- Five years ago, loving father Geoff Long's world came crashing down
- He was at a Crown Court listening to shocking accusations of sexual abuse
- To his utter disbelief they were being made by his daughter, Tina
- Tina finally confessed in court in January that she had lied
- Geoff speaks for the first time about his story of unfathomable betrayal
By
Olga Craig
and
Jon Robins: When Geoff
Long held his newborn daughter Tina in his arms for the very first time,
he was overwhelmed by the rush of paternal love he felt.
‘I
was at the birth and cut the umbilical cord,’ he recalls. ‘And when I
walked Tina down the aisle as a proud father 19 years later, I felt the
same emotion. Here was my only daughter, a poised and grown young woman,
beginning her own married life.’
Despite
going through an acrimonious divorce in the 1970s from his first wife
Sue, Geoff remained a thoughtful and generous parent to their children –
Tina and her brothers Steve and David.
Then,
five years ago, this loving father’s world came crashing down when he
found himself standing in the dock at a Crown Court listening to
shocking accusations of sexual abuse. And, to his utter disbelief, they
were being made by Tina, the daughter he had doted on.
━━━━━━━━━━━━━━━━
### DIRECTIONS
1/ Answer these questions from the Geoff Long article:
(a) In what month did Tina confess in court that she had lied?
(b) What did Geoff do at Tina's birth besides being present?
(c) What are the names of Tina's brothers?
2/ Please write out everything in the Geoff Long article from "- Five years" down to "love he felt.".

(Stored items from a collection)
━━━━━━━━━━━━━━━━
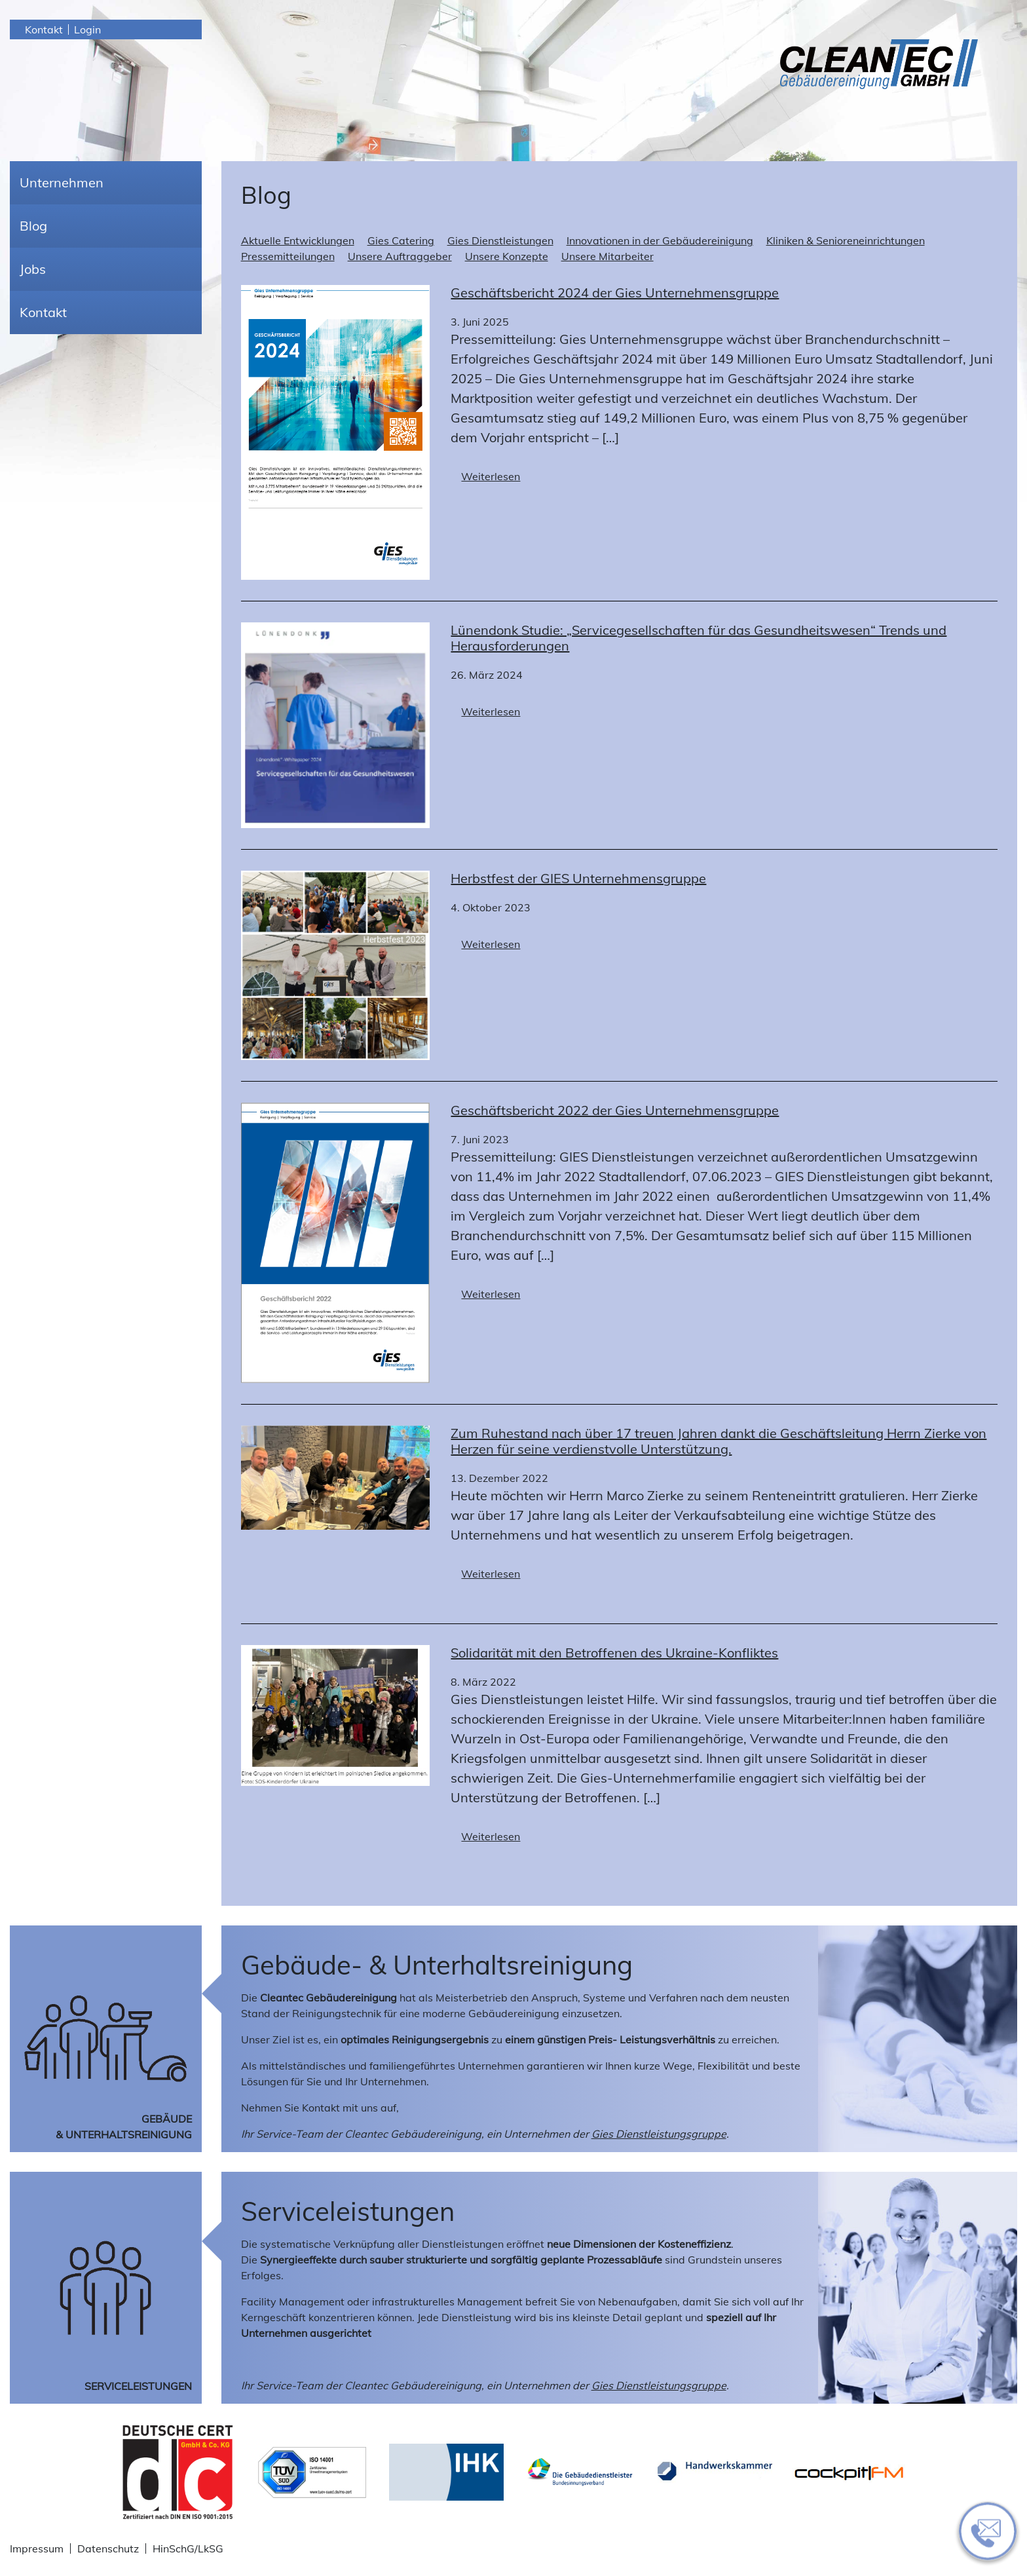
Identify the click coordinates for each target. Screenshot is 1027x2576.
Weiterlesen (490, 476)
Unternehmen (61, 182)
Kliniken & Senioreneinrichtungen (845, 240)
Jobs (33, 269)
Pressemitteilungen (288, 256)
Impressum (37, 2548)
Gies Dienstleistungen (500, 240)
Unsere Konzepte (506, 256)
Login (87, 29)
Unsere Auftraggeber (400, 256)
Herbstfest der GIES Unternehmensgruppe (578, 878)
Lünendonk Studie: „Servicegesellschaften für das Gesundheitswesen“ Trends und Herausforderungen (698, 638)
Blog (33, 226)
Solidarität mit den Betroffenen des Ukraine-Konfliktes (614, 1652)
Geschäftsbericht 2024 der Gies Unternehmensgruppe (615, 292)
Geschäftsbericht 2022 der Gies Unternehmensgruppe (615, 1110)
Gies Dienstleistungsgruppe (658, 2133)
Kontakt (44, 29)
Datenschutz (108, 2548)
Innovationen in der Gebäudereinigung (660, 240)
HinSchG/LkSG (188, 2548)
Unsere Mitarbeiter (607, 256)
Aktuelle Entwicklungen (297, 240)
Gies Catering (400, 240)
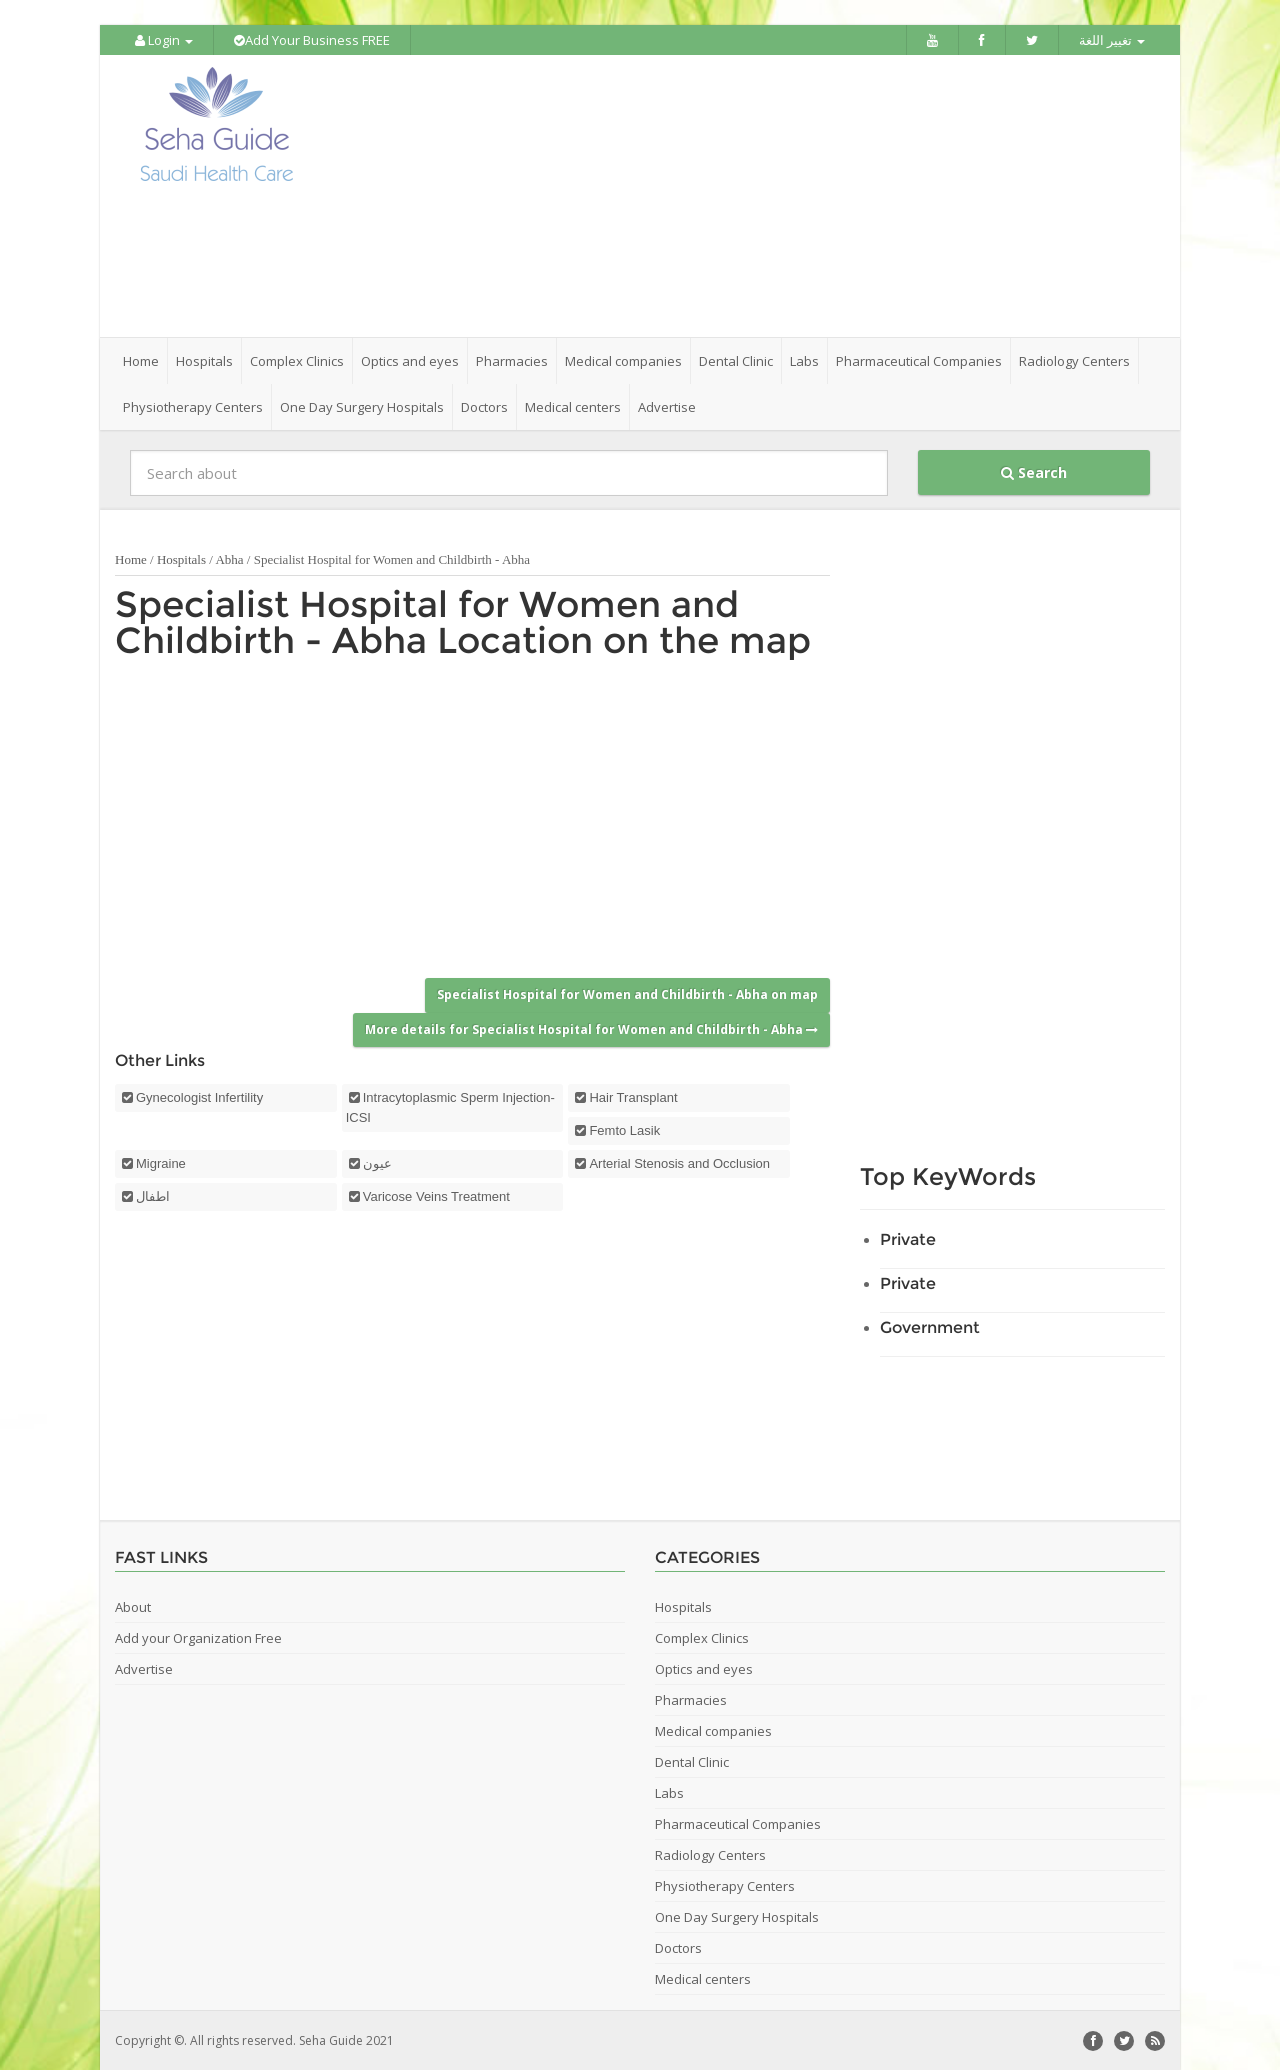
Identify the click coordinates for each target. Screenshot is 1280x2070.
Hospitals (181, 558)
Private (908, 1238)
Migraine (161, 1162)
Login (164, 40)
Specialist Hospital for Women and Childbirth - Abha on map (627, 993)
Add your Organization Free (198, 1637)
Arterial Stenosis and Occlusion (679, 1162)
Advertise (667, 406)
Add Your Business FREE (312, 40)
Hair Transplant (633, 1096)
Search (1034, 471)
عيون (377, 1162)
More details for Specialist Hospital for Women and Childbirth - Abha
━━━━━━━━━━━━━━━━
### RESPONSES PER TASK
1/
(a) January
(b) He cut the umbilical cord.
(c) Steve and David

2/
- Five years ago, loving father Geoff Long's world came crashing down
- He was at a Crown Court listening to shocking accusations of sexual abuse
- To his utter disbelief they were being made by his daughter, Tina
- Tina finally confessed in court in January that she had lied
- Geoff speaks for the first time about his story of unfathomable betrayal
By
Olga Craig
and
Jon Robins: When Geoff
Long held his newborn daughter Tina in his arms for the very first time,
he was overwhelmed by the rush of paternal love he felt.